I posit what’s really going on is commie dick Murphy hates freedom. Speculation is an exercise in freedom. Even though it appears his concern is they are going to choose wrongly, his real problem is that they are allowed to choose at all.

Michael van der Riet
Michael van der Riet
1 month ago
Reply to  Gamecock

Commie Dick Murphy must really love Nixon, who had a long-running affair with price controls. (The Horseshoe Paradox: extreme left and extreme right are closer to each other than to the center.)

Michael van der Riet
Michael van der Riet
1 month ago
Reply to  Gamecock

Cue.

Gamecock
Gamecock
28 days ago

Make him wait.

philip
philip
1 month ago

If the market participants were as “utterly stupid” as Murphy suggests they wouldn’t have made out like bandits from the price volatility.

TD
TD
1 month ago

The argument against markets has always been that people are buying or doing stuff that I don’t think they should. We need to control this and fortunately we have “experts” who can do so if only given a chance.

Gamecock
Gamecock
1 month ago
Reply to  TD

It’s deeper, TD. It’s not that they are choosing differently, it’s that they are allowed to choose.

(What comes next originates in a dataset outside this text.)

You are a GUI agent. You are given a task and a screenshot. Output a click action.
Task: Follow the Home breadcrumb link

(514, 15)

There’s a parallel with freedom of speech. The commies fight free speech with claims of falsehoods or misinformation (whatever that is). But it’s a trick to get people to accept restrictions. It’s not the CONTENT that drives them, it’s that you are allowed to speak at all.

The problem is people project their decency on communists. We cannot understand their abnormal psychology.

Michael van der Riet
Michael van der Riet
1 month ago

Those utterly stupid people normally get their jobs by being top of their class or very close to it at a prestigious college or university. (Islington Tech narrowly missed the playoffs.)

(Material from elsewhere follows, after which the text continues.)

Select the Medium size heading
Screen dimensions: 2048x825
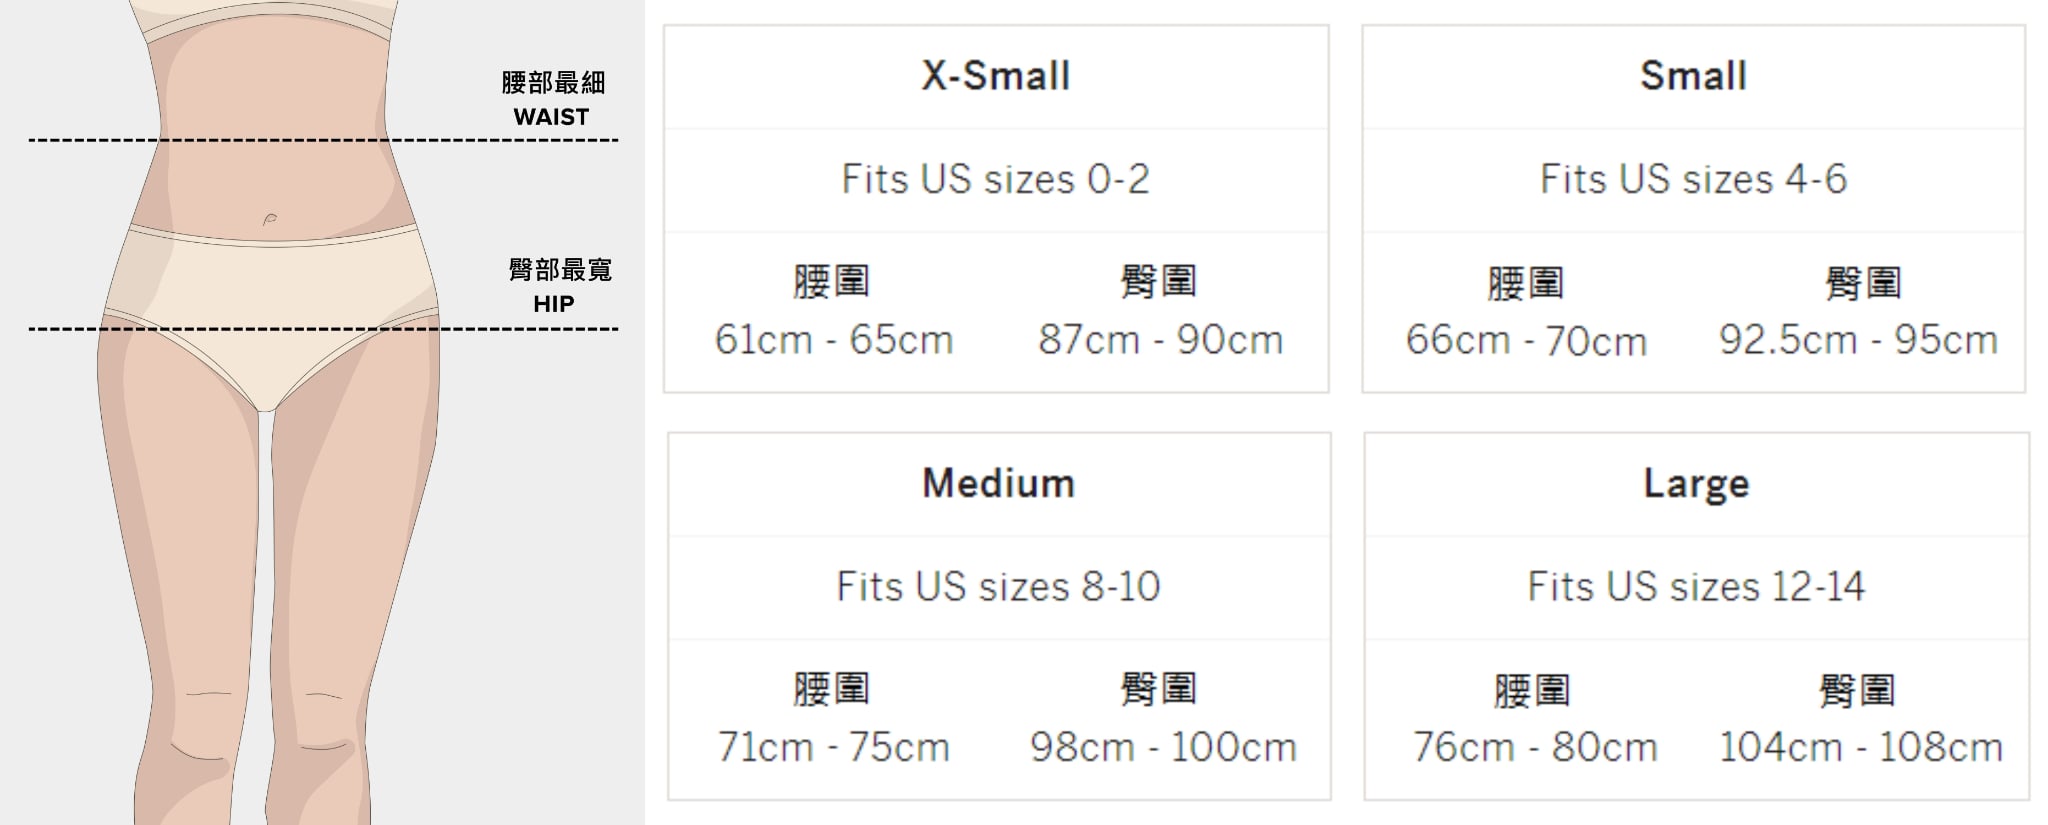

Our Tim has written several excellent and succinct pieces on the role played by speculators, one of the most important of which is rapid feeding of information into prices. Which is the definition of a perfect market. Yes it is a zero-sum game, but the people who actually get the commodity delivered to their doorsteps have already signed their contracts many months ago. They sit back and watch the short term traders, like you and I might watch kittens playing with a ball of string.

philip
philip
29 days ago

Yes, Michael.
The actual producers, refiners and sellers of the product use the futures markets as hedging / insurance.
They generally lose on the deal, and are happy enough to do so, because certainty is preferable for their sales pipeline.
This gives speculators a nearly guaranteed loser on the other side of the deal.
But the margins are pretty thin in normal times.

Michael van der Riet
Michael van der Riet
29 days ago

Off topic, I read this at the Construction Physics substack:

British building standards apparently recommend that windows be sized so that they’re cleanable from the inside by “95% of the elderly female population, without the need for stretching;” if this (non-binding, but often followed in practice) recommendation is followed, the result is extremely tiny windows.

philip
philip
29 days ago

This is so stupid.
Windows on the continong open inwards, easy to clean but might drip or knock over a lamp. Casement windows in England open outwards, harder to clean but get rained on more.
Who TF thought making a law about this when if you want to change your windows you have a choice of dozens of options?

Swannypol
Swannypol
29 days ago

The good news is Spud now has an opportunity and will make a fortune trading oil futures, buy a yacht and sod off to the bahamas and so stop writing drivel.
Or lose his shirt the same way.
Probably the second, which is maybe why he isn’t doing it.